Since the beginning of time reports and information to the
masses have been provided. Whether that information was in the form of smoke
signals, stone tablets, or hand-written records, information sharing has been
around for ages. Today we call this collecting and sharing of information data
warehousing. Data warehousing technology comprises a set of new concepts and
tools which support the knowledge worker (executive, manager, and analyst) with
informational material for decision-making. The fundamental reason for building
a data warehouse is to improve the quality of information in an organization.
The key issue is the provision of access to a company-wide view of data
whenever it resides. Data coming from internal and external sources, existing
in a variety of forms from traditional structural data to unstructured data
like text files or multimedia is cleaned and integrated into a single
repository. A data warehouse (DWH) is the consistent store of this data which
is made available to end users in a way they can understand and use in a
business context.
A data warehouse is a data repository designed to support
the decision-making process for an organization. Unlike with its operational
system counterpart, the information can be stored many times in many different
locations. Its primary purpose is to provide management with the information it
needs in order to make intelligent business decisions. In data warehousing,
data is integrated from various, heterogeneous operational systems (like
database systems, flat files, etc.) and further external data sources (like
demographic and statistical databases etc.). Before the integration; structural
and semantic differences have to be reconciled, i.e., data have to be “homogenized”
according to a uniform data model. Furthermore, data values from operational
systems have to be cleaned in order to get correct data into the data
warehouse.
Data warehouses have four distinct characteristics that
differentiate them from operational systems. Data warehouses are
Subject oriented: The warehouse is
organized around a specific business process such as purchasing.
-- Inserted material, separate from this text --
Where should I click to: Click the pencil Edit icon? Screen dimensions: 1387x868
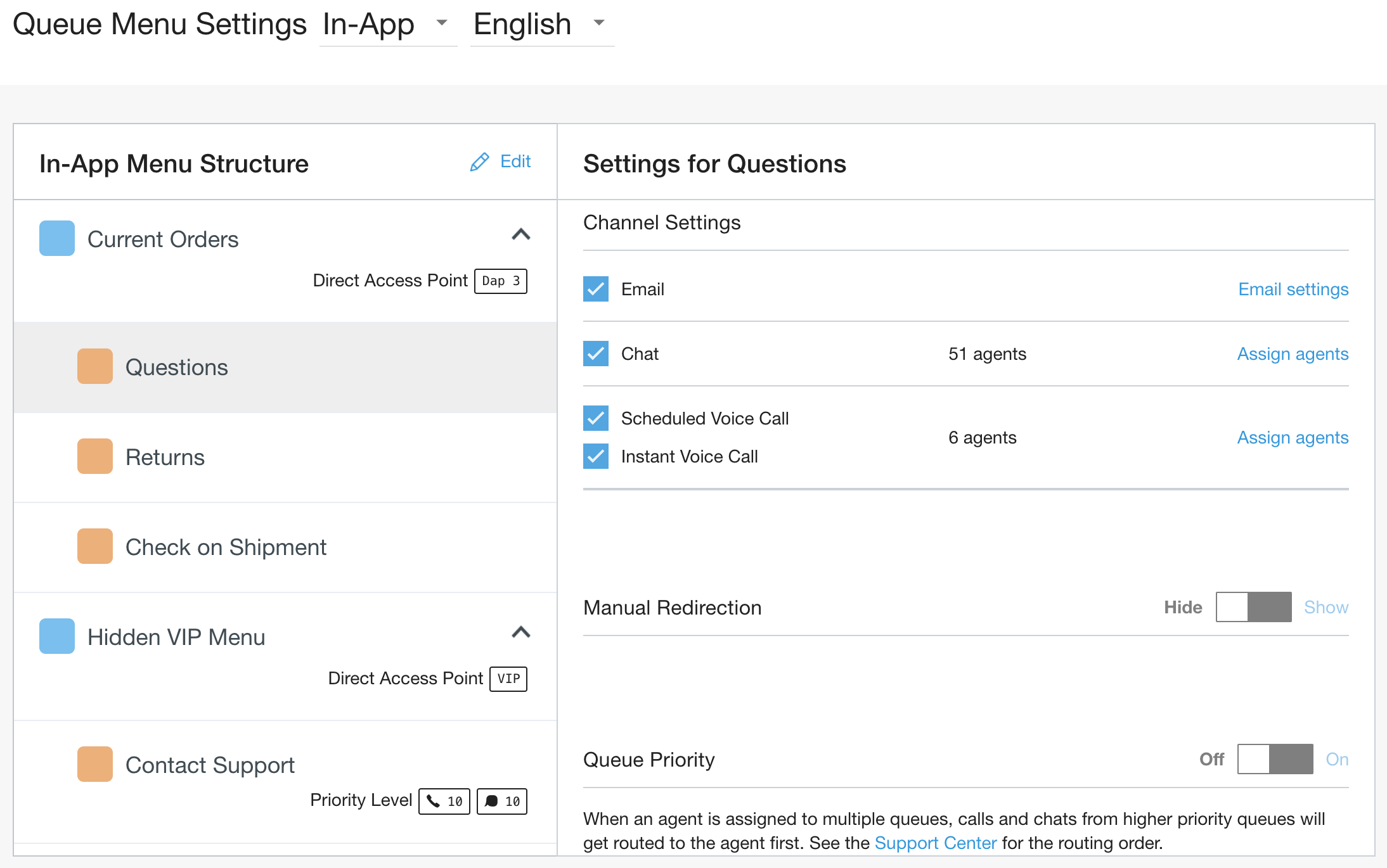click(x=480, y=162)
Integrated: The warehouse is
integrated so that we can relate one subject against another, so that, for
instance, we could perform purchasing versus sales analysis.
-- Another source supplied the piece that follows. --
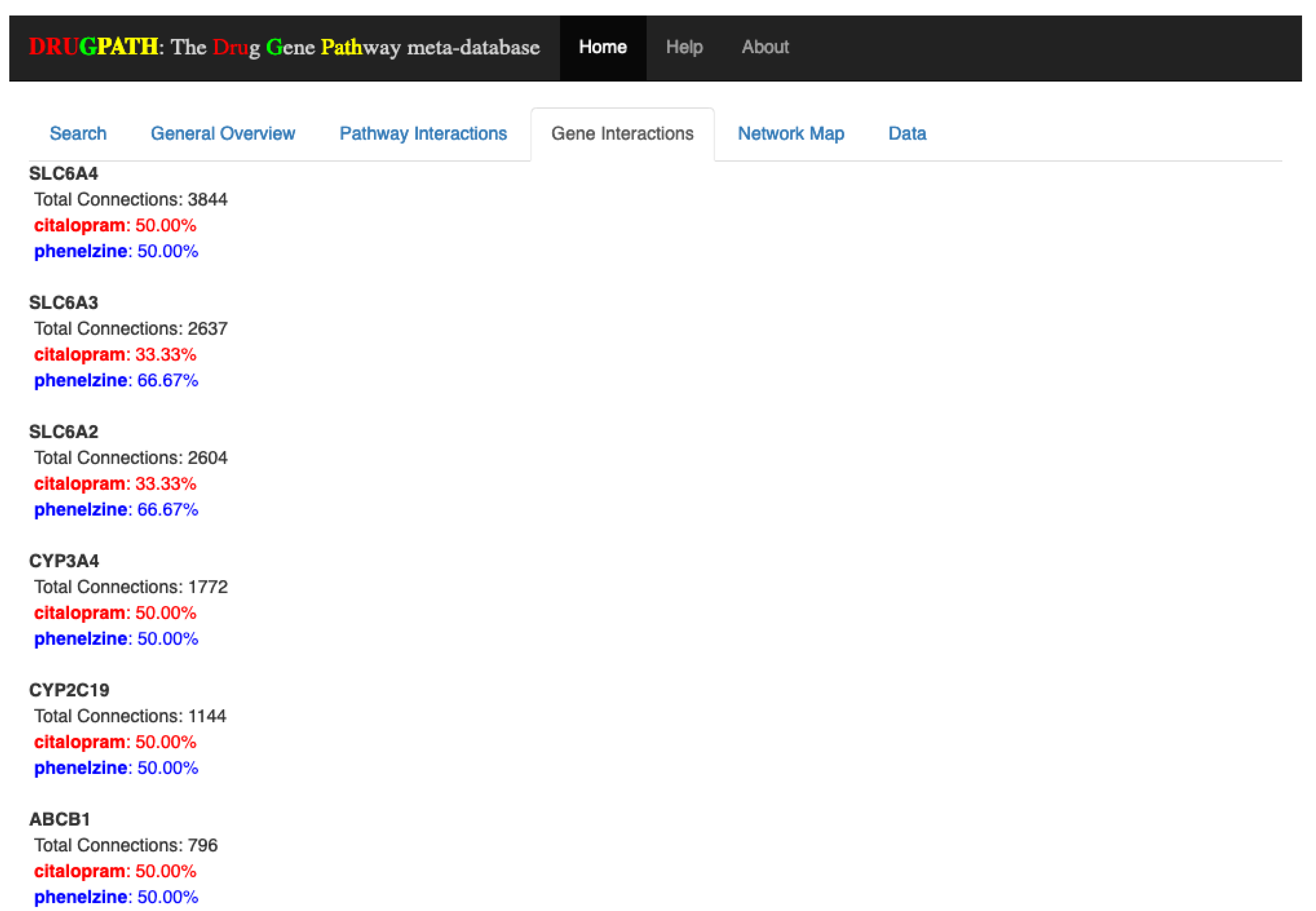Switch to the General Overview tab
This screenshot has height=911, width=1316.
[x=222, y=134]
Nonvolatile: The warehouse is static
it is not changing like an operational system. We load data on a regular basis
into the warehouse, but we do not change data that already exists in the
database.
Time based: The basic power of the
warehouse is that the information contained in it is based on specific
point-in-time loads. The loads may be daily, weekly, monthly, or based on some
other time period, but whatever that time is, we include this with the data in
the warehouse. The warehouse shows your business information at many points in
time, whereas your operational system shows you information at the time you
look at the information.
Accessible: The primary purpose of a
data warehouse is to provide readily accessible information to end-users.
Process-Oriented: It is important to
view data warehousing as a process for the delivery of information. The
maintenance of a data warehouse is ongoing and iterative in nature.
A data warehouse system (DWS) comprises the data warehouse
and all components used for building, accessing and maintaining the DWH. The
center of a data warehouse system is the data warehouse itself. The data import
and preparation component is responsible for data acquisition. It includes all
programs, applications and legacy systems interfaces that are responsible for
extracting data from operational sources, preparing and loading it into the
warehouse. The access component includes all different applications (OLAP or
data mining applications) that make use of the information stored in the
warehouse.
In data warehousing, there are various types of metadata
(metadata is defined as data about data or data describing the meaning of data
), e.g., information about the operational sources, the structure and semantics
of the DWH data, the tasks performed during the construction, the maintenance
and access of a DWH, etc. The need for metadata is well known. Statements like,
“A data warehouse without adequate metadata is like a filing cabinet stuffed
with papers, but without any folders or labels”, characterize this situation.
Thus, the quality of metadata and the resulting quality of information gained
using a data warehouse solution are tightly linked.